Having read the records, set them all down exactly as they appear.

*** Exercise material ***

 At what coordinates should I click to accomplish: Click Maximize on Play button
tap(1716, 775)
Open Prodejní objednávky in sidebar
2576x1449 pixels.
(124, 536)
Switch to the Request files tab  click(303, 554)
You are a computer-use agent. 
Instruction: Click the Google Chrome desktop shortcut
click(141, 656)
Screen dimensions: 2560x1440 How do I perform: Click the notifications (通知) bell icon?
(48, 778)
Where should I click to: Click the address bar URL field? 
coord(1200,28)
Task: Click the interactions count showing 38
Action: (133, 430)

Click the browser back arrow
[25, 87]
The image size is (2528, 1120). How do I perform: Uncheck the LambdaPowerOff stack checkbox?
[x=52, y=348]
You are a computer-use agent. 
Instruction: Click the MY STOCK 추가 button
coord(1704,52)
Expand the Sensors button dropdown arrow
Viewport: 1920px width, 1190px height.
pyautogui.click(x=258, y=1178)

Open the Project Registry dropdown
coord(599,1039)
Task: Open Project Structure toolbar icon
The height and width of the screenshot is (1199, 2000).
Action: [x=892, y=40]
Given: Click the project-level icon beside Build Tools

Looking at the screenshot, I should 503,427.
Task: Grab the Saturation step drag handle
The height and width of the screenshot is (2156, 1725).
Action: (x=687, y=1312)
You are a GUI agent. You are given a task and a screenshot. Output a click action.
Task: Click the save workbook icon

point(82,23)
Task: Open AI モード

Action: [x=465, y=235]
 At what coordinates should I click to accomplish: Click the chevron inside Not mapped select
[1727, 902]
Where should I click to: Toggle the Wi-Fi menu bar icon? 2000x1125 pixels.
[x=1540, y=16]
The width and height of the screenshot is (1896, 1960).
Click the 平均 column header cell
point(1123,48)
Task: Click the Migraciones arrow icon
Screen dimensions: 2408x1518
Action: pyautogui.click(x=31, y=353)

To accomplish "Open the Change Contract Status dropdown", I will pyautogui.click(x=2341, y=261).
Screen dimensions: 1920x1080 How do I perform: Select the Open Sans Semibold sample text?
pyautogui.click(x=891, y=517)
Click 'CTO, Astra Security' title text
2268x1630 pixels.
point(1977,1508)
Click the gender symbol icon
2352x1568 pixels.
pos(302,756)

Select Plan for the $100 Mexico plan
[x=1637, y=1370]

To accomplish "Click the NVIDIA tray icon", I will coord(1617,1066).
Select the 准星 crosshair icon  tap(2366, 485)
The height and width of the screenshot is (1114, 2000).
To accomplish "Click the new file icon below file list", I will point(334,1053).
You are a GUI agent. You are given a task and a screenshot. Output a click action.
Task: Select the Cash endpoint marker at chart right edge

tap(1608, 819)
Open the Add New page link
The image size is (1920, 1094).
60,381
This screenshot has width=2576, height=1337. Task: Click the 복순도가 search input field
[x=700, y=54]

***

§ Result of this task
 At what coordinates should I click to accomplish: Click Maximize on Play button
tap(1716, 775)
Open Prodejní objednávky in sidebar
2576x1449 pixels.
(124, 536)
Switch to the Request files tab  click(303, 554)
You are a computer-use agent. 
Instruction: Click the Google Chrome desktop shortcut
click(141, 656)
Screen dimensions: 2560x1440 How do I perform: Click the notifications (通知) bell icon?
(48, 778)
Where should I click to: Click the address bar URL field? 
coord(1200,28)
Task: Click the interactions count showing 38
Action: (133, 430)

Click the browser back arrow
[25, 87]
The image size is (2528, 1120). How do I perform: Uncheck the LambdaPowerOff stack checkbox?
[x=52, y=348]
You are a computer-use agent. 
Instruction: Click the MY STOCK 추가 button
coord(1704,52)
Expand the Sensors button dropdown arrow
Viewport: 1920px width, 1190px height.
pyautogui.click(x=258, y=1178)

Open the Project Registry dropdown
coord(599,1039)
Task: Open Project Structure toolbar icon
The height and width of the screenshot is (1199, 2000).
Action: [x=892, y=40]
Given: Click the project-level icon beside Build Tools

Looking at the screenshot, I should 503,427.
Task: Grab the Saturation step drag handle
The height and width of the screenshot is (2156, 1725).
Action: (x=687, y=1312)
You are a GUI agent. You are given a task and a screenshot. Output a click action.
Task: Click the save workbook icon

point(82,23)
Task: Open AI モード

Action: [x=465, y=235]
 At what coordinates should I click to accomplish: Click the chevron inside Not mapped select
[1727, 902]
Where should I click to: Toggle the Wi-Fi menu bar icon? 2000x1125 pixels.
[x=1540, y=16]
The width and height of the screenshot is (1896, 1960).
Click the 平均 column header cell
point(1123,48)
Task: Click the Migraciones arrow icon
Screen dimensions: 2408x1518
Action: pyautogui.click(x=31, y=353)

To accomplish "Open the Change Contract Status dropdown", I will pyautogui.click(x=2341, y=261).
Screen dimensions: 1920x1080 How do I perform: Select the Open Sans Semibold sample text?
pyautogui.click(x=891, y=517)
Click 'CTO, Astra Security' title text
2268x1630 pixels.
point(1977,1508)
Click the gender symbol icon
2352x1568 pixels.
pos(302,756)

Select Plan for the $100 Mexico plan
[x=1637, y=1370]

To accomplish "Click the NVIDIA tray icon", I will coord(1617,1066).
Select the 准星 crosshair icon  tap(2366, 485)
The height and width of the screenshot is (1114, 2000).
To accomplish "Click the new file icon below file list", I will point(334,1053).
You are a GUI agent. You are given a task and a screenshot. Output a click action.
Task: Select the Cash endpoint marker at chart right edge

tap(1608, 819)
Open the Add New page link
The image size is (1920, 1094).
60,381
This screenshot has width=2576, height=1337. Task: Click the 복순도가 search input field
[x=700, y=54]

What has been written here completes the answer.